In this proposal, I suggest that the sequencing of Pre-S region and a detailed HBV reactivation assessment should be done in patients to determine the long-term clinical outcome and risk of HBV reactivation after the discontinuation of drug treatments. Previous research found that the Pre-S region sequence is potentially related to the development of HCC. Therefore, Pre-S region sequences may help predict serious HBV relapse symptoms. The deletions in Pre-S region are indicators for immune evasion, showing the possibility of viral mutation and disease progression. Thus, due to the significance of Pre-S region deletion on HCC and liver cirrhosis development, further research should be done to investigate its relationship with HBV related liver decompensation as another HBV complication. If Pre-S region genetic sequence has correlates with disease markers such as HBsAg level or level of HBV DNA level, then the Pre-S region could be used to predict disease outcome. At the same time, an evaluation test of pre-existing factors including age, gender, HBV genotype should be made as a HBV general reactivation risk assessment.

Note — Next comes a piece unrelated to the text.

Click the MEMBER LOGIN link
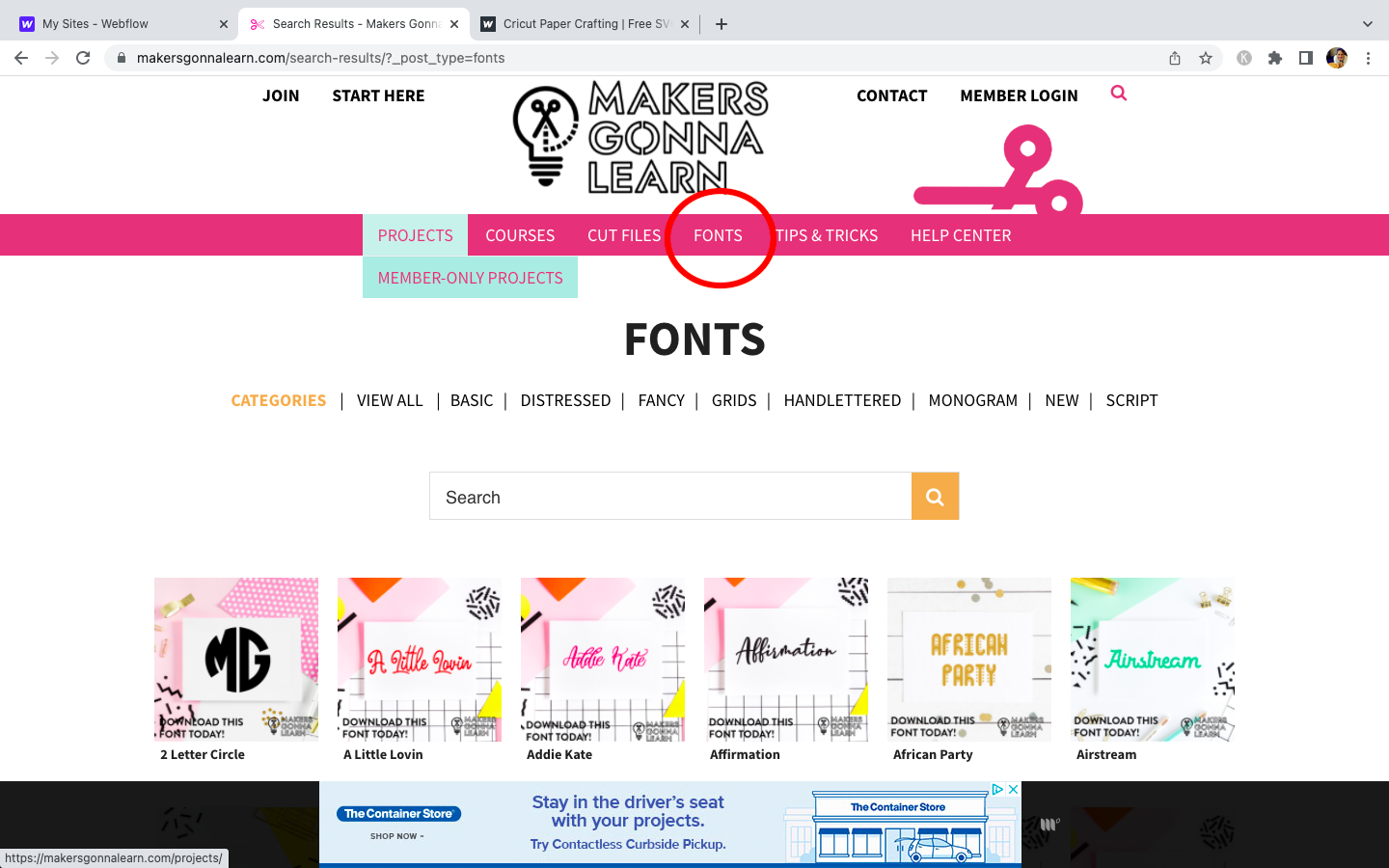The width and height of the screenshot is (1389, 868). pos(1019,95)
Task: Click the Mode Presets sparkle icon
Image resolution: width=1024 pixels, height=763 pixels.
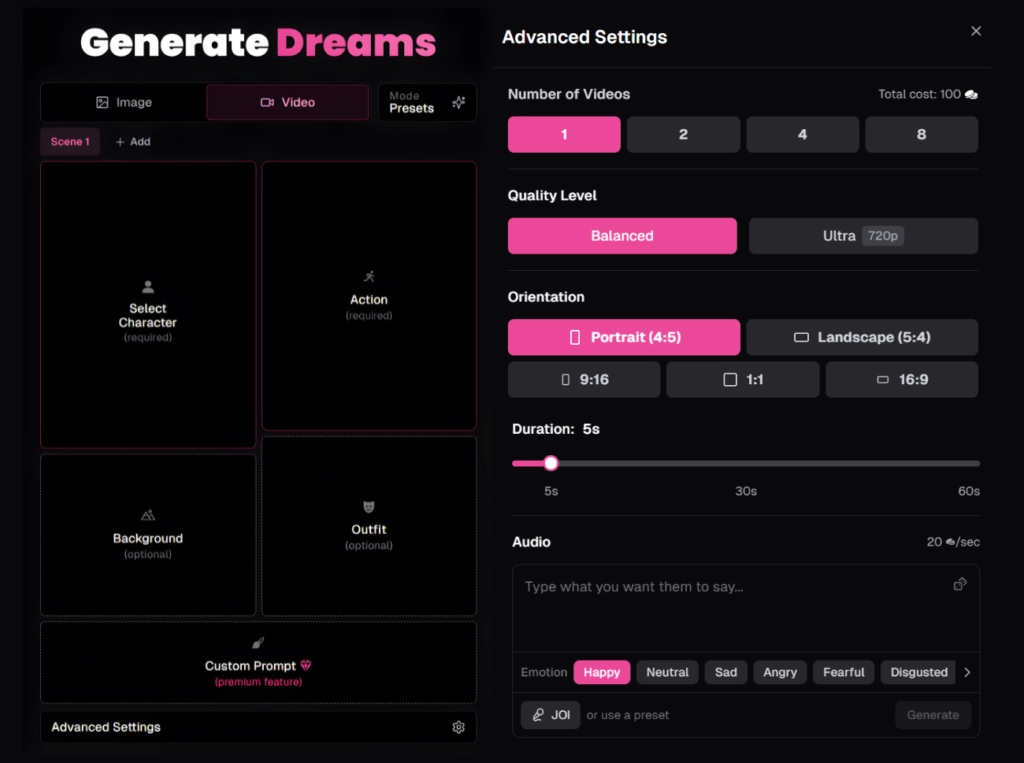Action: pyautogui.click(x=458, y=101)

Previous research showed that deletions in Pre-S region are correlated with the development of HBV induced HCC and liver cirrhosis. Therefore, a similar experiment can be done to investigate the potential correlation between Pre-S region deletions and occurrence of liver decompensation. CHB patients can be recruited and tested for the regular HBV serum test. Then, the HBV DNA should be extracted and amplified with PCR. The precise baselines of disease markers that correlate with deletions in Pre-S region need to be determined through experiments with a large number of samples by examining the boundary of disease markers that separate patients with high relapse risk from low risk ones. In this way, the baseline of every disease marker used to evaluate the potential risk of complications development after endpoint of drug point can be determined.

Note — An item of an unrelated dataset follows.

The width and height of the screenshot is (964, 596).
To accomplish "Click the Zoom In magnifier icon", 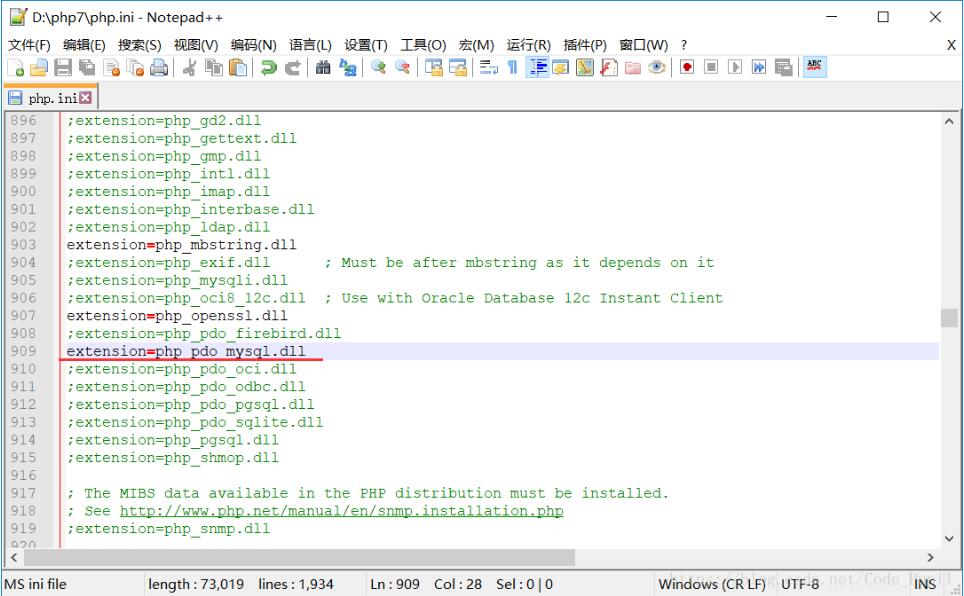I will point(378,67).

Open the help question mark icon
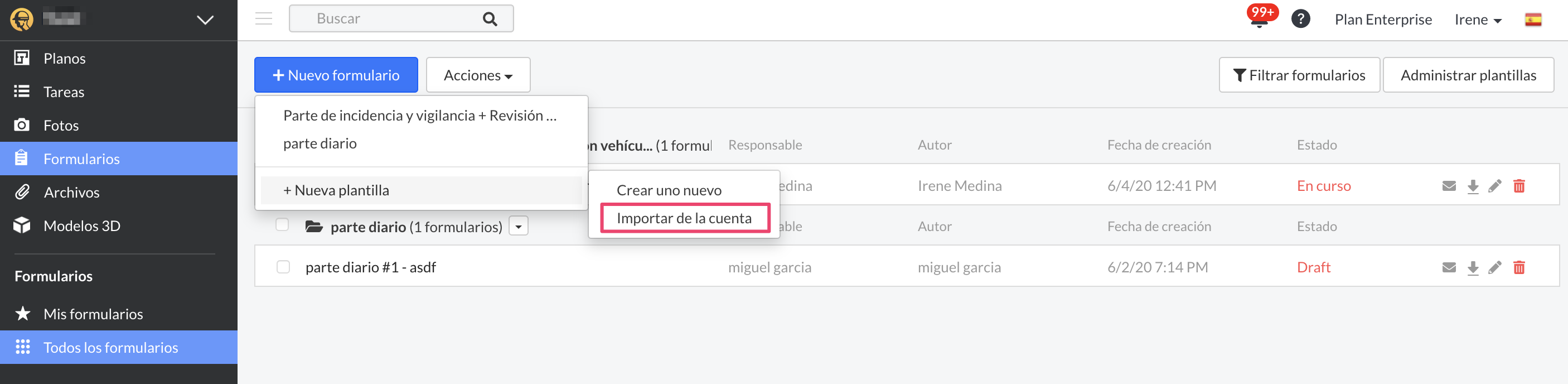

Thus, by integrating the general reactivation risk assessment, the existing combined measurement of HBsAg level and DNA, and the disease markers that related to the Pre-S region deletion, the risk of HBV reactivation and HBV complication development can be tested by using single-point measurement right after the endpoint of drug treatment. This test has an overall evaluation of potential risk of disease recurrence, enabling a customized checking schedule after drug treatment for individual patients. Patients with high risk of relapse need to be constantly monitored and probably instructed to prevent or reduce the relapse symptoms, and patients with a lower risk can have less frequent check for HBV serum test.
The sequencing of Pre-S region is a back-up measurement to help the prediction. Therefore, even though the sequences in Pre-S region do not have correlations with other disease markers, the sequencing of Pre-S region can still be applied to patients who are predicted to have high risk of relapse by the general risk assessment and combined measurement of HBV reactivation.